ちょうど加藤の入学年次は東大紛争の影響で東大入試が中止になった。東大を出て役人になろうとしていた受験生が京大に押し寄せた結果、公務員志願者が急増。「その気はまったくなかったが、みんなが受けるなら受けてみようかと」。
結果、合格して73年に大蔵省に入省。同期は17人だった。しかし、役人生活にはずっと窮屈さを感じていた。加藤の知人が胸の内を推し量って言う。「大蔵省に満足できなかったのだと思う。今も昔も、大蔵の主流は主計畑。傍流の彼には省内の展望が見えなかった。が、脇にいたからこそ、大蔵省を客観化し、主流の主計に見えないものが見えた」。
通常、志を抱く脱藩官僚が選ぶのは、政治家への道だが、「政治家は次の選挙に勝つことにほとんどすべての時間、エネルギーを使わざるをえない。その結果、政治の中身がおろそかになる」。

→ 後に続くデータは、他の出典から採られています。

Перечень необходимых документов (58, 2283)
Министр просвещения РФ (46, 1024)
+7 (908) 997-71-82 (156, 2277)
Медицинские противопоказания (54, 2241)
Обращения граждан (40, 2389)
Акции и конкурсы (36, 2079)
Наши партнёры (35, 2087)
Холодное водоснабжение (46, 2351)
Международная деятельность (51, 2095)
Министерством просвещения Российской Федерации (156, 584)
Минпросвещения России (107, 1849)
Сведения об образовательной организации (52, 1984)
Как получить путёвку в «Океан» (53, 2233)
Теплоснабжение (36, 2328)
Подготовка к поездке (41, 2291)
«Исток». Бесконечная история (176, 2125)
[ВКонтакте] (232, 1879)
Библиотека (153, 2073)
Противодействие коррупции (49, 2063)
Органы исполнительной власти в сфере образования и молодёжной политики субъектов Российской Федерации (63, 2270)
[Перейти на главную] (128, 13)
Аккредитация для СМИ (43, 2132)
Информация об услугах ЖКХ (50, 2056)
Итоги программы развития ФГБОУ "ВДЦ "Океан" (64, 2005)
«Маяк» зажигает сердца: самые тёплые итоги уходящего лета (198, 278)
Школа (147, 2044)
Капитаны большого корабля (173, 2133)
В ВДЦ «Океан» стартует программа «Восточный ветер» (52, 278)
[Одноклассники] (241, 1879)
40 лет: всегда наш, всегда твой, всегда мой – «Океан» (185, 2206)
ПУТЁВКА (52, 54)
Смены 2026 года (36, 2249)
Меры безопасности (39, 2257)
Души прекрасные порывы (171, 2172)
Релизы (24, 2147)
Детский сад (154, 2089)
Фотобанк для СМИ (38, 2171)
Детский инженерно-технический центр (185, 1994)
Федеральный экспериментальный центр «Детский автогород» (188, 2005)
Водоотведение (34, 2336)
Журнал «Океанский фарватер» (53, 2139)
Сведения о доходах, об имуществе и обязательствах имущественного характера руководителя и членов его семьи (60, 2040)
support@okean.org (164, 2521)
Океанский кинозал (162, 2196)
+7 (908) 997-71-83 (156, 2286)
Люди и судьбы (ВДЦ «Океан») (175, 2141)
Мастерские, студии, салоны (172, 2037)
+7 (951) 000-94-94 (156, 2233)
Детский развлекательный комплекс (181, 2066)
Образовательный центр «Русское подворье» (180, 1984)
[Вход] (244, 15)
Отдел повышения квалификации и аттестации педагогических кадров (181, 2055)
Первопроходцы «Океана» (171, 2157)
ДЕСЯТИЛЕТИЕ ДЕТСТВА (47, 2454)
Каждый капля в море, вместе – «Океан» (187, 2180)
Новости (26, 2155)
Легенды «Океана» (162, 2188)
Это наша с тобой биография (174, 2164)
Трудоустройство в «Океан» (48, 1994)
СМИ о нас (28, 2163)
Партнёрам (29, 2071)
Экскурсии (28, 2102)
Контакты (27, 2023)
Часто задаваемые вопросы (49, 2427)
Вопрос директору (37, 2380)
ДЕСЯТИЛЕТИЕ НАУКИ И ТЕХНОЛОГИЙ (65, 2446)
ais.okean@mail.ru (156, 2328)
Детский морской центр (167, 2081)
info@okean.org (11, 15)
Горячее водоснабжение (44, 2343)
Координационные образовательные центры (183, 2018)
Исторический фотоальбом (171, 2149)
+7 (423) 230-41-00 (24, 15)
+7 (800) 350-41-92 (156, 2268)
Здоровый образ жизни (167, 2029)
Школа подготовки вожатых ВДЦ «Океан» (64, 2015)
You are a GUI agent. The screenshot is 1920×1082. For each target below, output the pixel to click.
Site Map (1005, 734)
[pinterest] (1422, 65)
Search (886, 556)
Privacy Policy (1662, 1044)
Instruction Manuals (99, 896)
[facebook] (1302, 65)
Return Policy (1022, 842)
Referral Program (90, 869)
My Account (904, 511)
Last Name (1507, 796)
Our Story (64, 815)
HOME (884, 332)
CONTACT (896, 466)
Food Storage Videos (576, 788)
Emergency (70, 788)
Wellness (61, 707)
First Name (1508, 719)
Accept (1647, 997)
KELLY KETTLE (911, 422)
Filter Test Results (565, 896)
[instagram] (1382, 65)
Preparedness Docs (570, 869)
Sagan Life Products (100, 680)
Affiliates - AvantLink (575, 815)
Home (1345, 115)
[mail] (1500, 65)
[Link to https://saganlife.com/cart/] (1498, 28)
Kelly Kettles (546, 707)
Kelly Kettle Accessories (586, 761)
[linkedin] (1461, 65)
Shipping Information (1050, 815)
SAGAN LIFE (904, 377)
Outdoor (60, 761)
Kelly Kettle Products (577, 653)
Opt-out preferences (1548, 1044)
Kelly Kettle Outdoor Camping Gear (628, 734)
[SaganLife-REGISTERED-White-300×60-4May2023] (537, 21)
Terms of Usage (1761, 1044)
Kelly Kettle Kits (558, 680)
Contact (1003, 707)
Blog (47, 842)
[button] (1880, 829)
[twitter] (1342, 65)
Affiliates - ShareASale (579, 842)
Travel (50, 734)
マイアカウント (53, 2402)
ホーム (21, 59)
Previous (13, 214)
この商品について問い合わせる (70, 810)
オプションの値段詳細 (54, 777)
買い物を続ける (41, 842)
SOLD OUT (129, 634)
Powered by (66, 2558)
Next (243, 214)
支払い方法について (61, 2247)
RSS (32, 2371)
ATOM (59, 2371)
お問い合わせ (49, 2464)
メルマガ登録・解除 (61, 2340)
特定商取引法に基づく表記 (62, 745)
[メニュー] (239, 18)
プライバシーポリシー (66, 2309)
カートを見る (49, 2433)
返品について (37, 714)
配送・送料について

加藤はシンクタンクの立ち上げを構想した。役所の制約から離れ、自由な発想で政策の実現を図る「政策ベンチャー」。新組織設立へともに動いたのが、現・文部科学副大臣で、当時通産省の役人だった鈴木寛である。運輸省の官僚からマッキンゼーのコンサルタントに転じた上山信一(現慶應大学教授)はその頃、鈴木から加藤を紹介された。
「彼が面白いのは、組織も理念もやろうと思えば、自分一人で作れるのに、議論しながら作るところ。みんなに相談していた」。単騎独行ではなく、ネットワーク志向だった。
当時、シンクタンク設立の議論に参加したメンバーは、加藤、鈴木、上山に加え、朝日新聞記者の山田厚史、政策研究大学院大学教授の飯尾潤など。朝日新聞の山田にとっても、加藤の発想は新鮮だった。
「あれは、霞が関だけが偉いのではないという一つのムーブメントだった」と山田は言う。「公は官の独占物ではないよ、と。今でいう『新しい公共』の先駆けだったと思う」。
日本では、税金を使って行政がやるのが「公共」だった。しかし本来、公=官ではない。教育、医療、福祉などの公の領域を官が全国一律に律するから、無駄が出る。公をできるだけ民の手で担えば、多様性が生まれ地域も活性化する。加藤のこの理念が、後の事業仕分けの苗床になった。